If you've ever circled a bay at dusk looking for somewhere to tie up, you'll know the usual options. Ring around marinas and hope someone picks up. Anchor off and dinghy in. Or keep going and lose the best part of the evening. A handful of New Zealand platforms now let you find and book a mooring, buoy, or berth from your phone, often days before you've even left home.

This is still a new and slightly patchy corner of the boating world, so coverage depends a lot on where you're headed. Here's what's actually available, and what to check before you rely on any of it.

Finding a swing mooring or buoy

If you're after somewhere to pick up a mooring for a night or a weekend, BookABuoy is worth checking. It's run by a small team based on the Coromandel Peninsula, and it's a recognised member of the NZ Marine Industry Association. Owners list a buoy, mooring, or berth with their own nightly rate, and you search a live map and book online, either instantly or with the owner's approval.

Pricing is the simplest part of it. BookABuoy charges a flat $5 a night on top of whatever the owner sets, with no other fees. Coverage is still building though, with listings concentrated around Auckland, the Bay of Islands, Coromandel, Opua, and Gulf Harbour, so if you're cruising further afield you may not find much yet.

Looking for a permanent berth instead

If you're after somewhere to keep the boat long-term rather than a night's stopover, MarinaBerths.com is a different kind of tool altogether, and a much older one. It's been running for more than twenty years and is purely dedicated to buying, selling, and leasing marina berths, with no app and no nightly bookings.

The listings are real money, not the rough estimates you'll find elsewhere.
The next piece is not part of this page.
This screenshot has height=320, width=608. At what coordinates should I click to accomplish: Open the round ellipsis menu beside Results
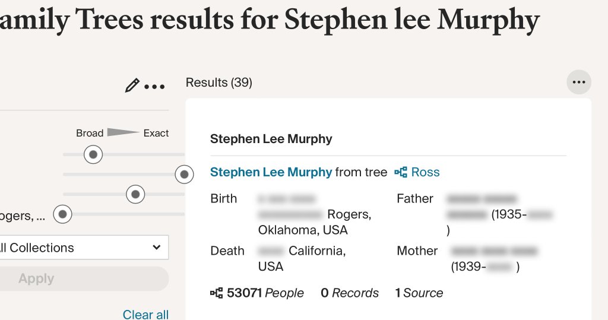[578, 83]
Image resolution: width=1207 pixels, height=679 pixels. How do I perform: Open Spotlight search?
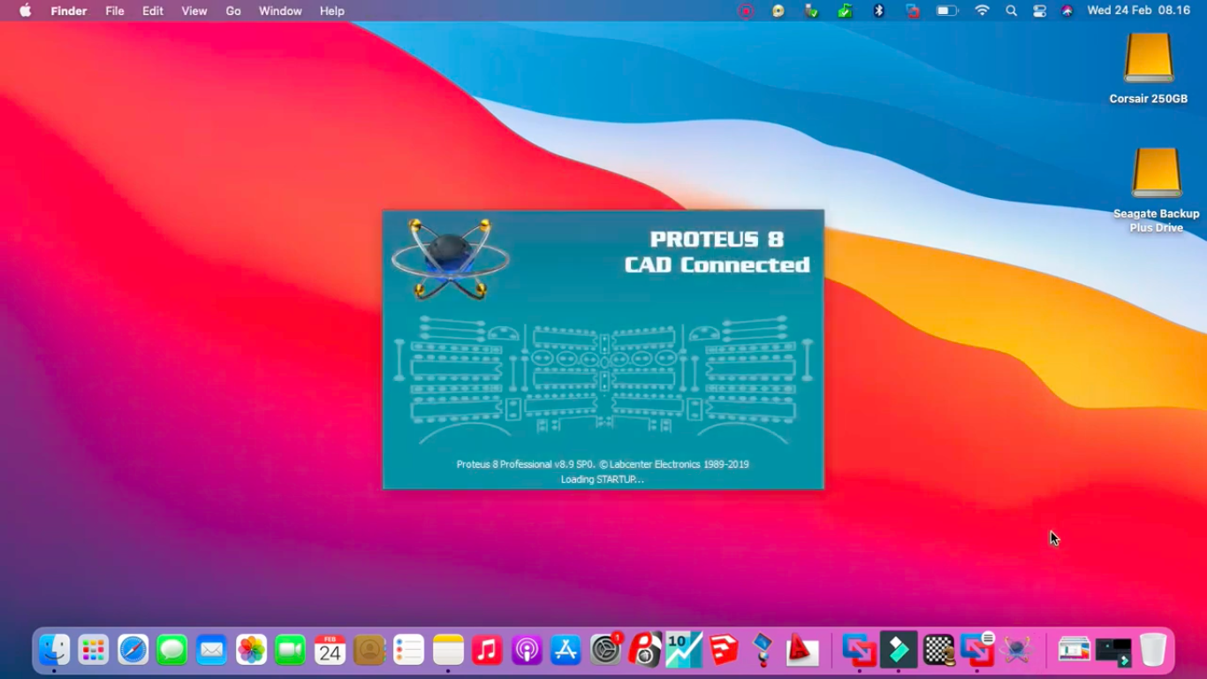1010,11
Berths come up for sale with proper lease terms attached, some running decades into the future, and the figures involved can run into six figures depending on the marina. Some listings also come with conditions attached, such as needing to be a current member of the yacht club that runs the marina before you can buy in. There's no commission on rentals and only a small one-time fee to list a berth for sale, and the site's run by a named, contactable NZ broker rather than an anonymous platform. Worth a look if you're shopping for a home berth rather than passage planning for next weekend.

Before you rely on any of them

Treat the booking platforms as a tool to narrow down your options, not a guarantee there'll be a spot waiting, especially while coverage is still patchy in a lot of regions. And if you're thinking about listing your own mooring or berth, check with your yacht club or harbourmaster first. Some clubs have rules around subletting, and approval can take longer than you'd expect.

The old rules still apply once you arrive, too. A VHF call to the marina ahead of time beats trusting an app completely, particularly somewhere unfamiliar like the Marlborough Sounds or Bay of Islands. These platforms sit nicely alongside the apps Kiwi boaties already rely on for weather, tides, and navigation, and once you've found your spot, it's still worth brushing up on your berthing technique before you pull in.